**Text section:**
Matty is the problem with Newera. Miguel's problem is that he doesnt care and businesses that dont care, dont last. Let time take its toll. Self regulating like that.


----------



## goghat (May 13, 2007)

I'm sorry but I have had only good experiences with newera, they have supplied me with many parts, both for my 33 and 34, I don't understand the above car, but I will continue to use them.


----------



## GTRNICK (Apr 29, 2005)

I bought my GTR last quarter of last year and spent 6.5k with NewEra and was delayed for months for one and given a stupid excuse, number 2 Matty is a first class c0ck. Another thing I've noticed about Matty is he seems to sh!t on a lot of people's threads. Personally I think he should p!ss off.


----------



## TREG (May 20, 2004)

goghat said:


> I'm sorry but I have had only good experiences with newera, they have supplied me with many parts, both for my 33 and 34, I don't understand the above car, but I will continue to use them.




Likewise.
Dealt with Newera and had no problems at all.

Get on well with Matty as he's always looked after me with the parts bought and been fair with the price.


----------



## Turbodailydan (Mar 1, 2012)

Makes me wonder how thorough their checks are on the cars they buy to sell on. Especially something like jacking points which everyone knows is a common issue with these cars, and the fact they usually mention When advertising the cars that the jacking points are not crushed bla bla bla.. If I was having an old car imported I know I would want to see detailed pics of the underside before any funds leave my wallet. Do they not got to this detail for the buyers?


----------



## GTRSTILL (Jul 27, 2006)

**What you need to do:**
In the forum thread above, how much money does GTRNICK report spending with NewEra? Please give the amount.

**Provided data:**
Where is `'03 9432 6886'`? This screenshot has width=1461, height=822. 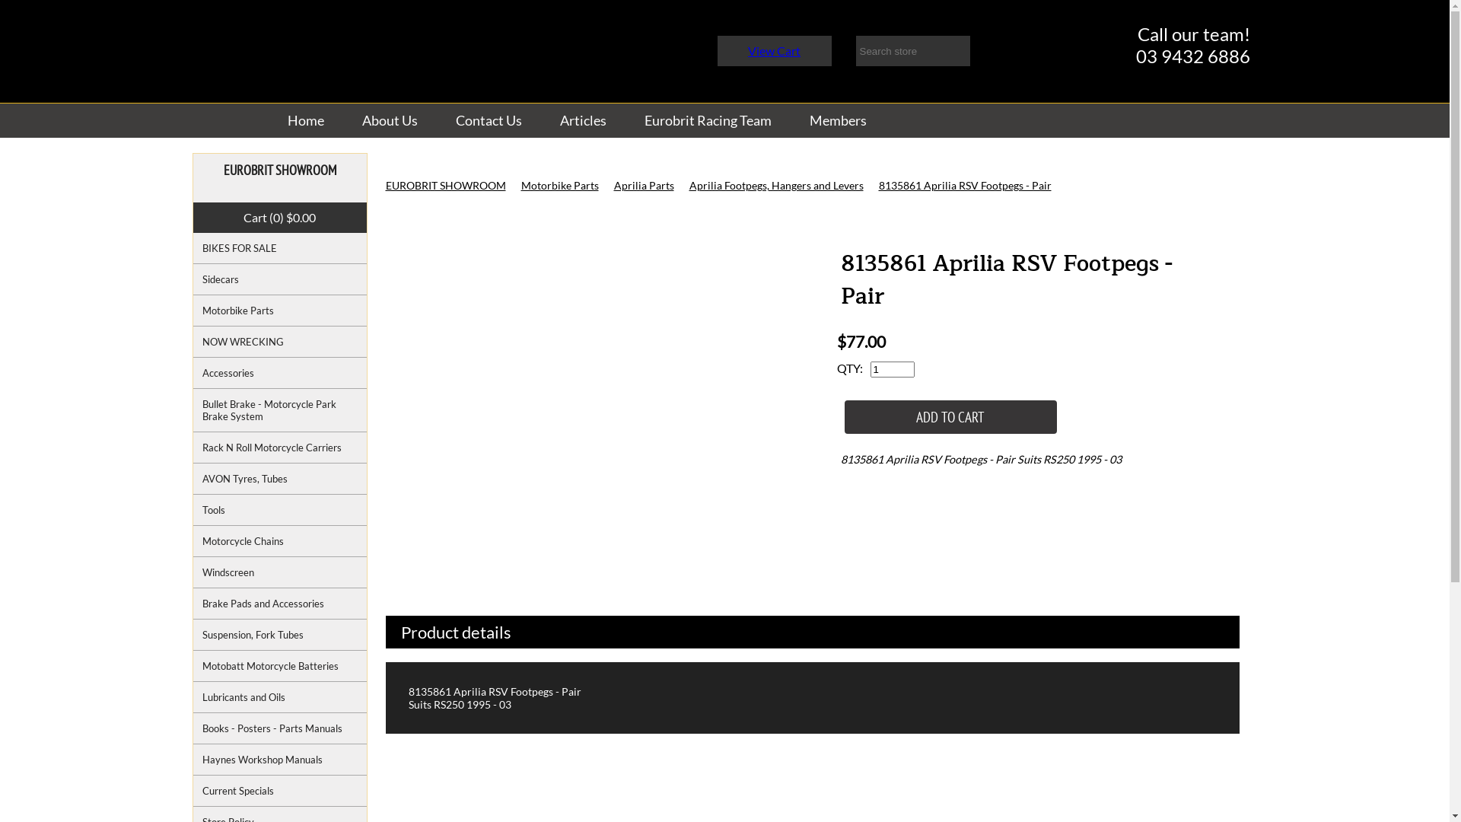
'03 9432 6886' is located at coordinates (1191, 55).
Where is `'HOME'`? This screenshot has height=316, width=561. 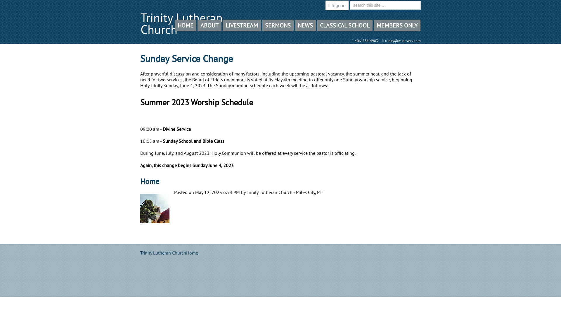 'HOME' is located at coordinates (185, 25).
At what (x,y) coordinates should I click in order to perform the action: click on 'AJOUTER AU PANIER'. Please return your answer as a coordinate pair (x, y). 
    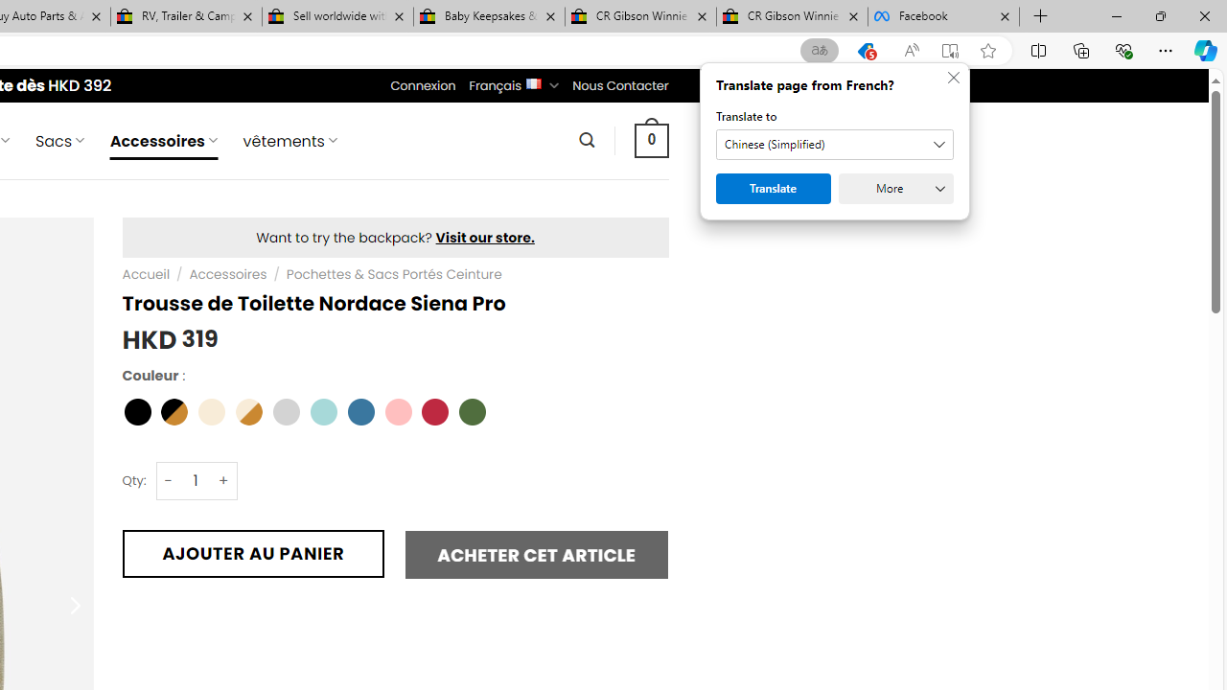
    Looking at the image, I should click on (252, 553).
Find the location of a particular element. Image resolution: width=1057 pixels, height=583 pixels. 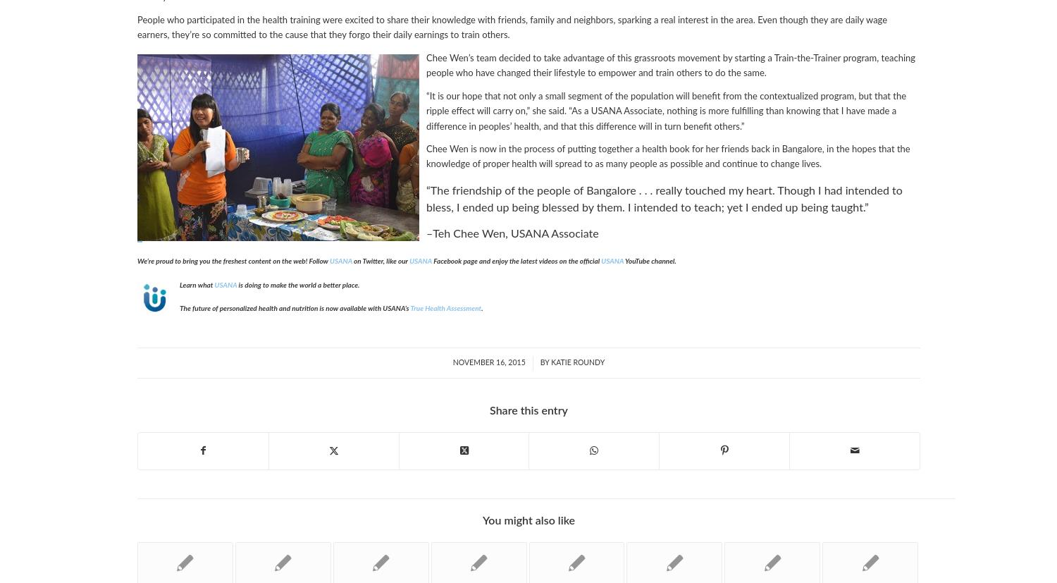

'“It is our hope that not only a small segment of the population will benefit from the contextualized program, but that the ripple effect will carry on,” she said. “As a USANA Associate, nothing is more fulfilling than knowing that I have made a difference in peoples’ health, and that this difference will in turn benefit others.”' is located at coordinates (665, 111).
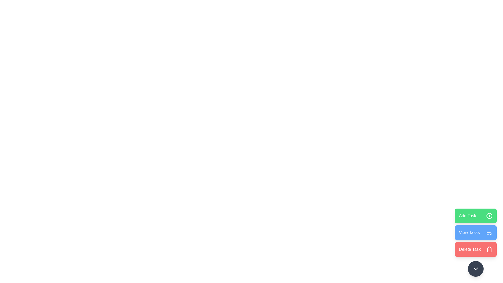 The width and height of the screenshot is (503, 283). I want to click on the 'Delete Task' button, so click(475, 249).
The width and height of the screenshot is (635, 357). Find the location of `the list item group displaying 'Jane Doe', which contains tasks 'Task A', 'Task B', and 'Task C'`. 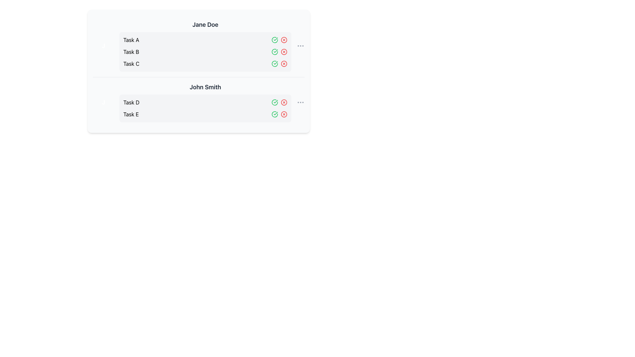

**Exercise solution:**
6.5k